Work required
What you return should be the lines of the data containing "toàn", each in full.
── Source records
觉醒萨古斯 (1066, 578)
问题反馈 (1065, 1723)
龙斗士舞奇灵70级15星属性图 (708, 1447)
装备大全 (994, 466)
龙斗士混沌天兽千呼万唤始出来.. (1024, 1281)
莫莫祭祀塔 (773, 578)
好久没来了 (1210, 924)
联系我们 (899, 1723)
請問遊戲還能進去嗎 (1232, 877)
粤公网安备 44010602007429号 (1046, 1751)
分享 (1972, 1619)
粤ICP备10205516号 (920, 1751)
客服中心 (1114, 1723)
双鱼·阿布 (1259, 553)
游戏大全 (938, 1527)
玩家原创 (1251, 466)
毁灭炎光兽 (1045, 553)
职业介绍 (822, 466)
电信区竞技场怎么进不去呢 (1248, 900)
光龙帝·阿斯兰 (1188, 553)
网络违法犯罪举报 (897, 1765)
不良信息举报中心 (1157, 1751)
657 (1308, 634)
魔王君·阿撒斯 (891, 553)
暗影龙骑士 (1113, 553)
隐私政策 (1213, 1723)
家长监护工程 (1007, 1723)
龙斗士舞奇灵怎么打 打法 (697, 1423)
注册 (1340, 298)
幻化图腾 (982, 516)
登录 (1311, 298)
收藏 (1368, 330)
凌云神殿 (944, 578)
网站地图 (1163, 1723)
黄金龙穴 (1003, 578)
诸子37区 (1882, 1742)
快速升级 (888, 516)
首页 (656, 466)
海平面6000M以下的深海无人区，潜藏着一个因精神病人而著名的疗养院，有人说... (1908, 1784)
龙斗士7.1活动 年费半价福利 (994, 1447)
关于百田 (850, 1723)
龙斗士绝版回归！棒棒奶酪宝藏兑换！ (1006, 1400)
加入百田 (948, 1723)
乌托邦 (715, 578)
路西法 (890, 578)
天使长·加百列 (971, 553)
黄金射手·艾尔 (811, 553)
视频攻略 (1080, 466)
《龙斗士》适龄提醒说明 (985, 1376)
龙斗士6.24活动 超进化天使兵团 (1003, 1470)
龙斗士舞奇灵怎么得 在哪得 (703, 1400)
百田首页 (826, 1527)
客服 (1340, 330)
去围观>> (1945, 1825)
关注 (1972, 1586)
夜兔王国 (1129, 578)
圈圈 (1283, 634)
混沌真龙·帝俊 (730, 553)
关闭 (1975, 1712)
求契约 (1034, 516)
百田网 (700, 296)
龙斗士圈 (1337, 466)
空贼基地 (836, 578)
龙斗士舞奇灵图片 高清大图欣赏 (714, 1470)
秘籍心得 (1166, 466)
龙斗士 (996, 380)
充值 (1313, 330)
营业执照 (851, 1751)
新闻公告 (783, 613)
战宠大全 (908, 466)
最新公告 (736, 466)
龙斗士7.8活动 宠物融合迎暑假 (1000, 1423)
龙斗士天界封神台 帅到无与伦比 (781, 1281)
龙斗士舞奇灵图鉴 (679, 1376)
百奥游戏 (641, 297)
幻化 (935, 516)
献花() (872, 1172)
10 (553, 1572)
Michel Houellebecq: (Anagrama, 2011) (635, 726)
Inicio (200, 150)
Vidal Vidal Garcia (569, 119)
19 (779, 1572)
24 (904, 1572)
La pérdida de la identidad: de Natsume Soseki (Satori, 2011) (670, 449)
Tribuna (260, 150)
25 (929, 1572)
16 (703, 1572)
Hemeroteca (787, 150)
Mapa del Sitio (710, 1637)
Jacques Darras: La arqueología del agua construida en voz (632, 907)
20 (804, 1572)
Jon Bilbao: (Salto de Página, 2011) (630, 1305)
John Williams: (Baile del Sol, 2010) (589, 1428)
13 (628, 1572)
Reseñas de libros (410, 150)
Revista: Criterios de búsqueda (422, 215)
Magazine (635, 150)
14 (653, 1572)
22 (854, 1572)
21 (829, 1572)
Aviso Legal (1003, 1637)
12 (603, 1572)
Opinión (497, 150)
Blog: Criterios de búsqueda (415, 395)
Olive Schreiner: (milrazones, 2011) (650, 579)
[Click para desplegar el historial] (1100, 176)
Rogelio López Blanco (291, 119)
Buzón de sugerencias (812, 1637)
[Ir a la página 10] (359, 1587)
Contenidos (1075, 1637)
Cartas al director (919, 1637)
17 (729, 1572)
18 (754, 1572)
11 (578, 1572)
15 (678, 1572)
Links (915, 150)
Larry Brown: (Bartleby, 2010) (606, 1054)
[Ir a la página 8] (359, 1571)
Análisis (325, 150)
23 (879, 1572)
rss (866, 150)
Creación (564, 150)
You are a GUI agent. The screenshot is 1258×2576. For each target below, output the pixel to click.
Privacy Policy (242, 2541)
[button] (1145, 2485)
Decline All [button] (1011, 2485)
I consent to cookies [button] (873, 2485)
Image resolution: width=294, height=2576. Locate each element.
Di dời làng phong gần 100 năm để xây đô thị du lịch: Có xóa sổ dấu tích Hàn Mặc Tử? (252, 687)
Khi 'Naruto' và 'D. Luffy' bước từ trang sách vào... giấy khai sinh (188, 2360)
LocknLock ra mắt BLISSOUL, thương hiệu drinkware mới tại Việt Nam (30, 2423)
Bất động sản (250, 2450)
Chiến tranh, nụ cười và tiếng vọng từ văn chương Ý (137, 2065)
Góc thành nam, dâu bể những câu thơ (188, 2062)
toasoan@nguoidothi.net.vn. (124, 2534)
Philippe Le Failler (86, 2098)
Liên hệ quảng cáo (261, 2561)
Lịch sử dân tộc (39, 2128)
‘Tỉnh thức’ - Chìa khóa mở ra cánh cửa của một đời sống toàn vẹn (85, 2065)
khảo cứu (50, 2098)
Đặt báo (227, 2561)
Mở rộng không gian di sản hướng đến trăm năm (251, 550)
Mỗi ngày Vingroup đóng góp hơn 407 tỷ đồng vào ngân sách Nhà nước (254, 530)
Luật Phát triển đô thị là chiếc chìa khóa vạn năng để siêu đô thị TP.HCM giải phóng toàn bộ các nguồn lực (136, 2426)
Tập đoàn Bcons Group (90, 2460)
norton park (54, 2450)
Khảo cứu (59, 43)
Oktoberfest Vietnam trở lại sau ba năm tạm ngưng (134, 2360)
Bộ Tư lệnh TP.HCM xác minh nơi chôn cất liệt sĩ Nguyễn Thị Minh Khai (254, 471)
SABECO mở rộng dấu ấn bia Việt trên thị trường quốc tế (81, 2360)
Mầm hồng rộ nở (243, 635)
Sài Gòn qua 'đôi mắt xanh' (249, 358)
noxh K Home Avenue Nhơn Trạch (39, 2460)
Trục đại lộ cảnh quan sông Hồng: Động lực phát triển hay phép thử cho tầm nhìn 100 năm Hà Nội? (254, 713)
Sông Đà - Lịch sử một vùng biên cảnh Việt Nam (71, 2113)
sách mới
────
Solution to this problem
‘Tỉnh thức’ - Chìa khóa mở ra cánh cửa của một đời sống toàn vẹn (85, 2065)
Luật Phát triển đô thị là chiếc chìa khóa vạn năng để siêu đô thị TP.HCM giải phóng toàn bộ các nguồn lực (136, 2426)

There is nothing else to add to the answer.